Ford last year closed its St. Thomas, Ontario, factory that made the Ford Crown Victoria and Lincoln Town Car sedans.
GM said that it plans to shut its consolidated assembly line in Oshawa, Ontario, in June 2013, which will eliminate 2,000 jobs. The company plans to shift production of the Chevrolet Equinox crossover from the line to Tennessee, where most workers will be paid less than $16 an hour.
The consolidated line in Oshawa is also used to build the Chevrolet Impala, which will be redesigned next year and built at GM's Detroit-Hamtramck plant in Michigan.
GM has not indicated if the 2014 Impala will continue to be assembled in Canada.
Oshawa is also where GM makes the new Cadillac XTS full-sized luxury sedan, as well as the Camaro and Buick Regal.
GM has about 6,200 CAW-represented workers in Ontario.
Chrysler has about 8,000 production workers at Ontario vehicle-assembly plants in Brampton, near Toronto, and Windsor, outside of Detroit.
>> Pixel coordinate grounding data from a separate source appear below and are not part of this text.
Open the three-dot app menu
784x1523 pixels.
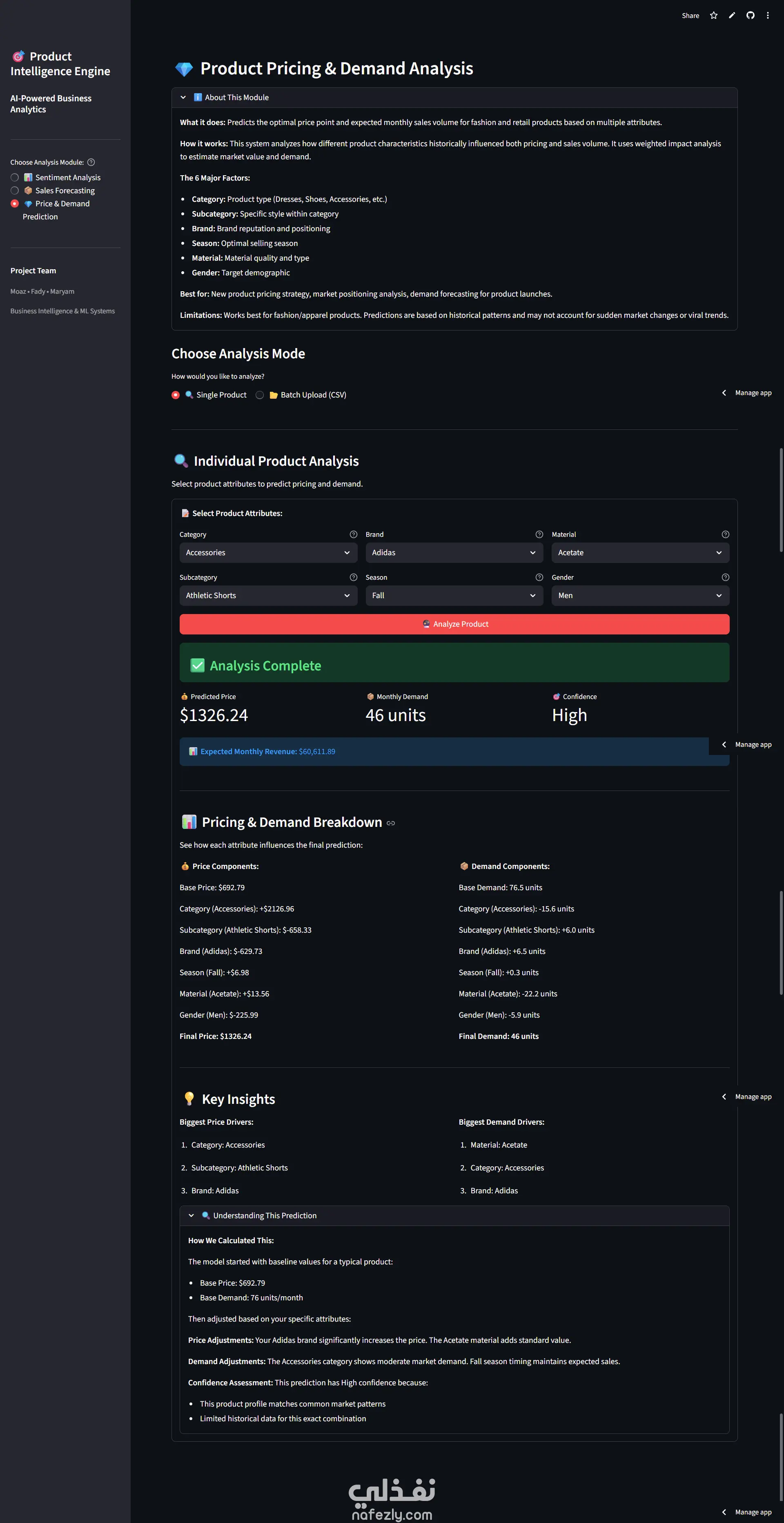click(767, 16)
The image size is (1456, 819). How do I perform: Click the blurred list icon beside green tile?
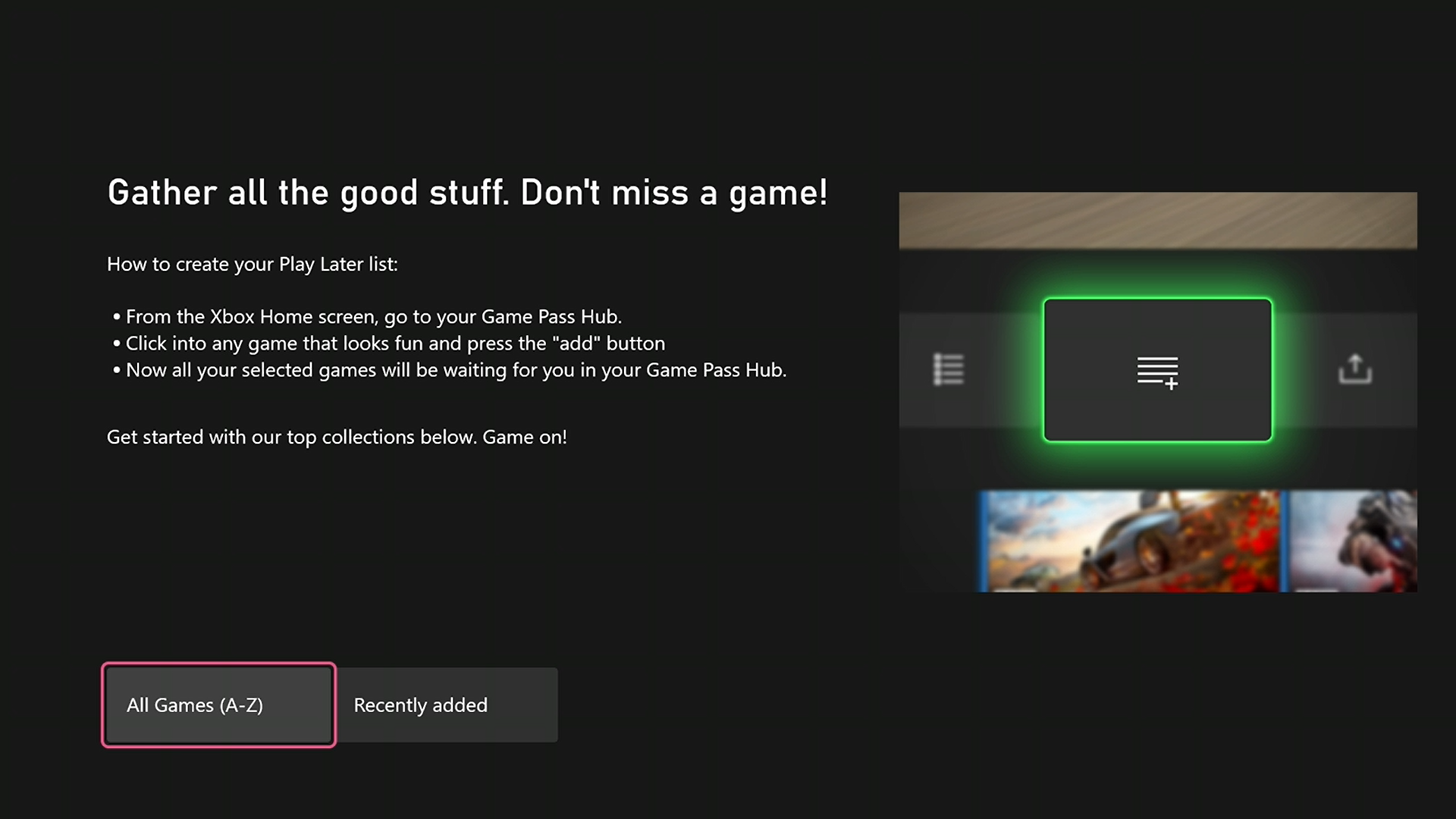point(948,369)
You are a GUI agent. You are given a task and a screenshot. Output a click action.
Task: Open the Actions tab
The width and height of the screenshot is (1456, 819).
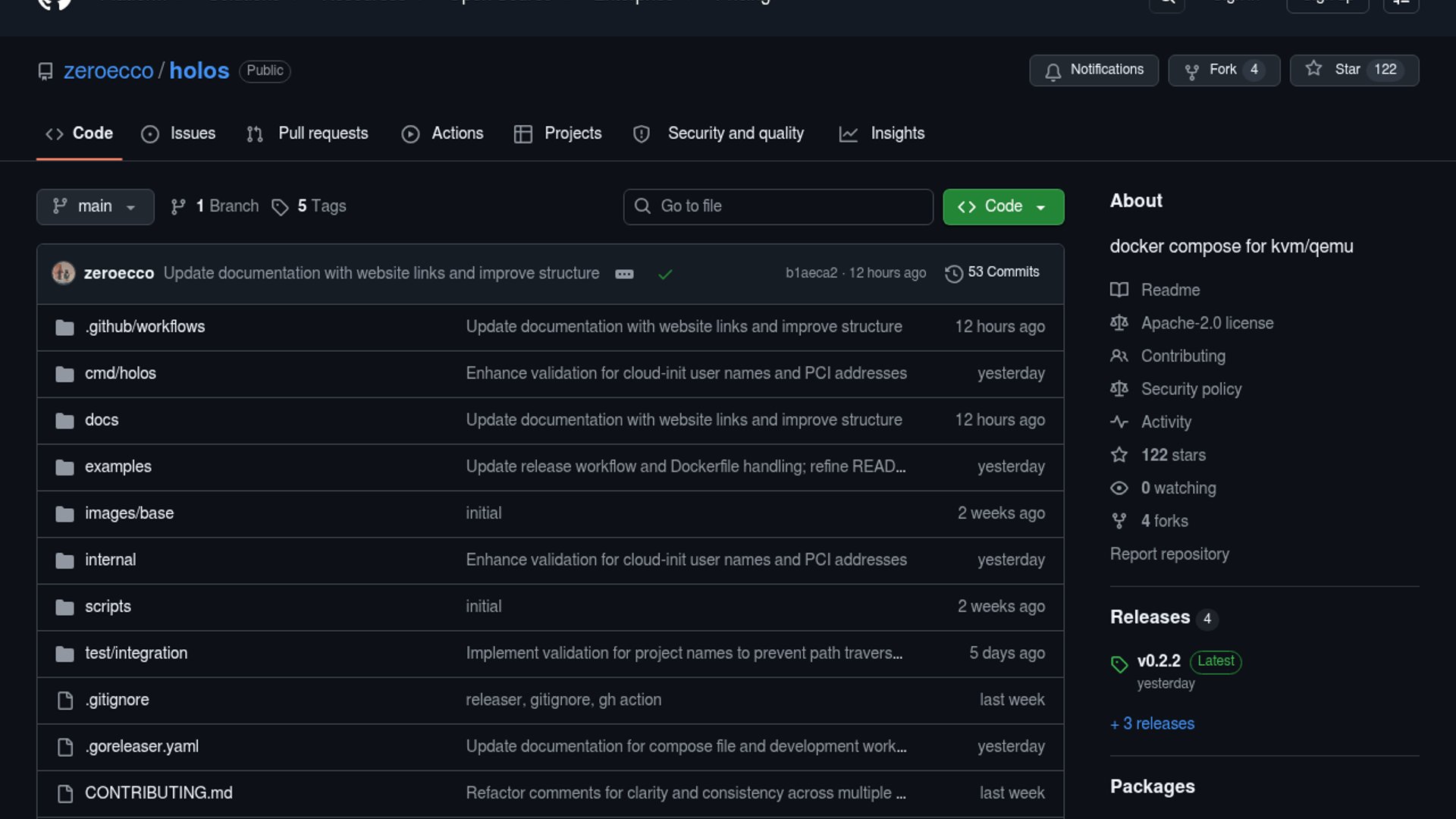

The Brampton site builds the Chrysler 300, Dodge Charger and Dodge Challenger, and Windsor is home to Chrysler's minivan output.
Profit record
Last year GM set a full-year profit record and Ford earned more than in any year since 1998.
This year both companies' first-half net income was cut in half as continued strength in North America failed to offset economic turmoil in Europe.
Chrysler, which was bought by Italian car-maker Fiat SpA in 2009, saw its revenue increase 8 fold in the first half from a year ago, even as its European parent declared a loss.
Canada will probably lose new-vehicle assembly work to lower-cost Mexico through the next decade, according to industry researcher R.L. Polk & Co.
Canada's share of North American car and light-truck assembly may slip to 12.6 percent in 2017 and 12.1 percent in 2022, from 15.8 percent this year, Polk said in a July 9 report on its website.
GM was the last carmaker to be hit by a strike in Canada, in 1996.
That walkout lasted 20 days, paralyzing the company's Canadian operations and forcing layoffs at other North American plants.
Canada, which ranked as the world's fourth-largest car producer in 1999, has slipped out of the top 10, the union said.